If there is just 5mm of sag in 30m (100ft) then the air bearing plates will experience a 10Hz vertical judder of 1g. If that were transmitted to the passengers, it would liquify thier innerds (or at least be really uncomfortable.)
I think it is clear that to maintain the passanger compartment vibration free while the air bearings are doing the watusi will require sophisiticated active control perhaps involving a linear motor with control laws based on knowledge of the upcoming sections of tube plus the ability to respond to unpredicatable situations.
However, a better solution would be continuous active adjustment of the vertical position of the tube using a number of actuators spaced between each pylon.
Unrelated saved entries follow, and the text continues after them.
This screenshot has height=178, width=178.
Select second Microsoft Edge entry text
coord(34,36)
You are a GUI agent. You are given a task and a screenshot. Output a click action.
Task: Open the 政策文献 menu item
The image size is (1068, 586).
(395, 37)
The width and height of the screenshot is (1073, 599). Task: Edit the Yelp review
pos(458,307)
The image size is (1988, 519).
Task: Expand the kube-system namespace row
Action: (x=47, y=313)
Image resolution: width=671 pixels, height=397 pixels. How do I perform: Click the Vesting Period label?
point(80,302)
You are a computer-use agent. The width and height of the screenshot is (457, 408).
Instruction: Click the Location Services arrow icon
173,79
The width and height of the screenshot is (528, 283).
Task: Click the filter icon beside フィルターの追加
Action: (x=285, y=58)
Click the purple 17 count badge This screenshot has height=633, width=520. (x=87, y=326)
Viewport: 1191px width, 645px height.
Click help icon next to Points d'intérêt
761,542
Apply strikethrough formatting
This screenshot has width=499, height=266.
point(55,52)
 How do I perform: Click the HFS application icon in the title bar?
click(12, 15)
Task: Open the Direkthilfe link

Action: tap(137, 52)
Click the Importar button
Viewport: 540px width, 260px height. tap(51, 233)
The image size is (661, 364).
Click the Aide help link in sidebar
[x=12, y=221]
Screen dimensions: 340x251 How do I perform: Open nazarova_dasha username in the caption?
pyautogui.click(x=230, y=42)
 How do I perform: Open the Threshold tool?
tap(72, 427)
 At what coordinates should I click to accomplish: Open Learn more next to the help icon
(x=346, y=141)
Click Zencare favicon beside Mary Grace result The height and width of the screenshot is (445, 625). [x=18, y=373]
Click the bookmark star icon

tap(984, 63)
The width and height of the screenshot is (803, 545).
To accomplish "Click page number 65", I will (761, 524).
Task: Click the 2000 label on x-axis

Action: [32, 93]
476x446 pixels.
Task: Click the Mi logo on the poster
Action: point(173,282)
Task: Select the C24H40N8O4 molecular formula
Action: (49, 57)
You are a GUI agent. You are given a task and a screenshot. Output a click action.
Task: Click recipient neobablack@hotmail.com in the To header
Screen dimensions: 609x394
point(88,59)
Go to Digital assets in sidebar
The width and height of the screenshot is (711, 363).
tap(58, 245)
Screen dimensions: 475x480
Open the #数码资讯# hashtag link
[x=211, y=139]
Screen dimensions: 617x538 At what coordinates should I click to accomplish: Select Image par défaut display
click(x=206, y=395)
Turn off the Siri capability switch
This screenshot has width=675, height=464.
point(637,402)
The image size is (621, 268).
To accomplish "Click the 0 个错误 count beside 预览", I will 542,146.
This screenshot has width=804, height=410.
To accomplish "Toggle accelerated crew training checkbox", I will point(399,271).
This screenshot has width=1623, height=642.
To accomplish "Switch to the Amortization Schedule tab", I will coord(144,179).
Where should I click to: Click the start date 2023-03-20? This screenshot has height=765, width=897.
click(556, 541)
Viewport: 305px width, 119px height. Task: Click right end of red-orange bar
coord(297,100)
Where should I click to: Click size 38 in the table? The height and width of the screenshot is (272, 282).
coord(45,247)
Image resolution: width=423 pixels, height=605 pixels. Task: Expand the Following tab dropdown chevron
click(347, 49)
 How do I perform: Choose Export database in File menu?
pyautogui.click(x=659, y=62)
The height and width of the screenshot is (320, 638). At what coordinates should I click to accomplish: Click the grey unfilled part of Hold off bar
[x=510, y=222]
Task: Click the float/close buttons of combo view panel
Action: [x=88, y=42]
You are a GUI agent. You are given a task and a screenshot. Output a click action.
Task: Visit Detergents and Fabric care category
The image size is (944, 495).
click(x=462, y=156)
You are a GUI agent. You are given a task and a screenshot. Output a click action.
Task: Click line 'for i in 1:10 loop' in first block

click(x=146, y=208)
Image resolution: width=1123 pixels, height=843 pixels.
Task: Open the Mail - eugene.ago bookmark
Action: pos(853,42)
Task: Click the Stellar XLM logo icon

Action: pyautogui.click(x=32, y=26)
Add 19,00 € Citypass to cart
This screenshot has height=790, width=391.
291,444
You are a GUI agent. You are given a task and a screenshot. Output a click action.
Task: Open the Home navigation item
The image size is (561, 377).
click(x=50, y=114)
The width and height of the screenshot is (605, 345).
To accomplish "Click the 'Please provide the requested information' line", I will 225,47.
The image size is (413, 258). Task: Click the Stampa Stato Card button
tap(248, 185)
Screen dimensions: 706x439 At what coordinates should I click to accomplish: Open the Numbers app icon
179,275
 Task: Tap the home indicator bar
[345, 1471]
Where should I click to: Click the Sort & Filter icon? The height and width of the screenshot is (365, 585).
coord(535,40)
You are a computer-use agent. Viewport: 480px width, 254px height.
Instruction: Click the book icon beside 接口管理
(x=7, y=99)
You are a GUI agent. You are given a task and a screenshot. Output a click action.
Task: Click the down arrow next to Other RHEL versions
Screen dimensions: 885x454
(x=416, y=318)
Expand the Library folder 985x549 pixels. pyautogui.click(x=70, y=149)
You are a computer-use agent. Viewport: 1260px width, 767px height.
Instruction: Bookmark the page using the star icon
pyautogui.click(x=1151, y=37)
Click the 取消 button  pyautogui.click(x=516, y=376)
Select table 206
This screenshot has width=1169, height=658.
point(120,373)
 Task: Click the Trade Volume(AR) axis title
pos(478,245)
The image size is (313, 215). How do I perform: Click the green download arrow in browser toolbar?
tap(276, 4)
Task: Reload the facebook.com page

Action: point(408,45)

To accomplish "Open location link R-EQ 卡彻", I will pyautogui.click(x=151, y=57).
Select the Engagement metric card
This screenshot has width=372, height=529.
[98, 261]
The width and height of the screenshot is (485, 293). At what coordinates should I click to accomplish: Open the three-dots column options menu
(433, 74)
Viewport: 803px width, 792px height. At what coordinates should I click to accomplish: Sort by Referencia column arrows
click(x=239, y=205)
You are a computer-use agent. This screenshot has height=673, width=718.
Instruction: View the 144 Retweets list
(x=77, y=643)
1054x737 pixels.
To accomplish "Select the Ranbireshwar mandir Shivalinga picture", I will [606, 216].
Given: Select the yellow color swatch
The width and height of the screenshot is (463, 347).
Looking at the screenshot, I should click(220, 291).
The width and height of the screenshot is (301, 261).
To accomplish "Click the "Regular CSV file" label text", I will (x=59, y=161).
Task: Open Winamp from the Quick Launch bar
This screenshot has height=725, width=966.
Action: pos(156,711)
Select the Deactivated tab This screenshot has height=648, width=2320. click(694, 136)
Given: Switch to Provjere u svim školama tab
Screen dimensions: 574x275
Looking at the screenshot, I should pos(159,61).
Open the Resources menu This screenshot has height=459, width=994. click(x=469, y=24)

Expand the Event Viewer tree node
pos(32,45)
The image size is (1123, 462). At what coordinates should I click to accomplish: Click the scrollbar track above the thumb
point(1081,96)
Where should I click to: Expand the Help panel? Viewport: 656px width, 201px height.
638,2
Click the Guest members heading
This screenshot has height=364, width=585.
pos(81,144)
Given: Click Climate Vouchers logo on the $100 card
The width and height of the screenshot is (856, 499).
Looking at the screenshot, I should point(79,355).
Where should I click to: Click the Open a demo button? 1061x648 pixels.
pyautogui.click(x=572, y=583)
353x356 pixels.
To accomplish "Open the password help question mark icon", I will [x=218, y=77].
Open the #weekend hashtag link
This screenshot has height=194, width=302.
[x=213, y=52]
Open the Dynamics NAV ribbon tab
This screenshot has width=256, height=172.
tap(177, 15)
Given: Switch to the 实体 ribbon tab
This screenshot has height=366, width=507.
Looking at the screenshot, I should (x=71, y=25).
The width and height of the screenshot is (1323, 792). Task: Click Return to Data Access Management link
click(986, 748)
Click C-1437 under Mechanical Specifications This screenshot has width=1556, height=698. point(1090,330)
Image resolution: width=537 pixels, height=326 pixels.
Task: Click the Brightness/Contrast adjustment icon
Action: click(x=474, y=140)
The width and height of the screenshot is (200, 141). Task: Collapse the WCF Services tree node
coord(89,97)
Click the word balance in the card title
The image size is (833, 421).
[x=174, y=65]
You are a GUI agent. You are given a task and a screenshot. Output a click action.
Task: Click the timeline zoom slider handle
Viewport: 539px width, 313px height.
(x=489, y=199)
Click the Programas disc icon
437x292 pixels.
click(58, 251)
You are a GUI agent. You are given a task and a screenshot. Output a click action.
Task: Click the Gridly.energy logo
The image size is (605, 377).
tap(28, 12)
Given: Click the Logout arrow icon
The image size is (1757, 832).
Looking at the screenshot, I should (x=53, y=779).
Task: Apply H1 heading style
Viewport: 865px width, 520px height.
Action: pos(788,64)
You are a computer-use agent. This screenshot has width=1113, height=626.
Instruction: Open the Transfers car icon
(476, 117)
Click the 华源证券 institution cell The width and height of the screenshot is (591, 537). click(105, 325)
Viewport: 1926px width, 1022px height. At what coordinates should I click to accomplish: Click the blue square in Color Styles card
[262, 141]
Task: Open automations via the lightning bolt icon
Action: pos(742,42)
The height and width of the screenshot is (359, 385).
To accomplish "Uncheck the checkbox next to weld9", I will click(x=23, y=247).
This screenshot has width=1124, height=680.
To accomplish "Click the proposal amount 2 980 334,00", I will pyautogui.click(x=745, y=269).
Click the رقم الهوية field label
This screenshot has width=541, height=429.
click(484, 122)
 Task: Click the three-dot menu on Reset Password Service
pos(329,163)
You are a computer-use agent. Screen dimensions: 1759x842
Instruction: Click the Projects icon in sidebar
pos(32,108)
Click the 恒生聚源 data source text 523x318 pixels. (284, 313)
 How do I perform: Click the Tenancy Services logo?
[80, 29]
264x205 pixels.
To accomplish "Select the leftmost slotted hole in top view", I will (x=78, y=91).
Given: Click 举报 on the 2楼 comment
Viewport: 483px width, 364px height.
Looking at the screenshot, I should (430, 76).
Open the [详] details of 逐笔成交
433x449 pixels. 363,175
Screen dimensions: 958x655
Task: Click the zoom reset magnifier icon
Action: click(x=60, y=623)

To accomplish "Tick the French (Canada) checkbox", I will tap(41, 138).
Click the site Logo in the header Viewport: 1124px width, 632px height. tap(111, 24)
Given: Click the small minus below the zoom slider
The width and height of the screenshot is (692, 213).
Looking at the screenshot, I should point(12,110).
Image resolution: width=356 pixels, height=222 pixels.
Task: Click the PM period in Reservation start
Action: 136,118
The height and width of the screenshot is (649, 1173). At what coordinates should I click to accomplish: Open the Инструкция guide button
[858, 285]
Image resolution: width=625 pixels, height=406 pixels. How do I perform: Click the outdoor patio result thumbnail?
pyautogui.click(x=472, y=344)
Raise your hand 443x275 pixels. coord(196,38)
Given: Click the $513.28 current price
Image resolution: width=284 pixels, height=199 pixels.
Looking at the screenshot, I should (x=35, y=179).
Some sort of sensor array, perhaps laser based, would monitor the position of the tube along its length.
And while I have the floor, I think it is obvious there need to be interdigitated expansion joints at each pylon. And I am still nervious about the air bearings going over the relatively small (1 inch) joints.
Here I show my work:
Approximately 10Hz from the spacing and speed.
d= sag*0.5*sin(2*pi*10*t)
v= sag*0.5*(2*pi*10)*cos(2*pi*10*t)
a= sag*0.5*(2*pi*10)^2*sin(2*pi*10*t)
amax= sag*0.5*(2*pi*10)^2
a= 9.8m/s^2, sag= 9.8/(0.5*(2*pi*10)^2)
sag= 5mm
Note: I am thinking about things like this because I had the same (but less violent) issues with my own attempt at solving the world's transportation issues:
Patent US6202566 - High-speed high-capacity transportation system - Google Patents
Unfortunately, I am a starter and not a finisher and lost interest almost the same day I sent off the pattent application. I have now let it lapse.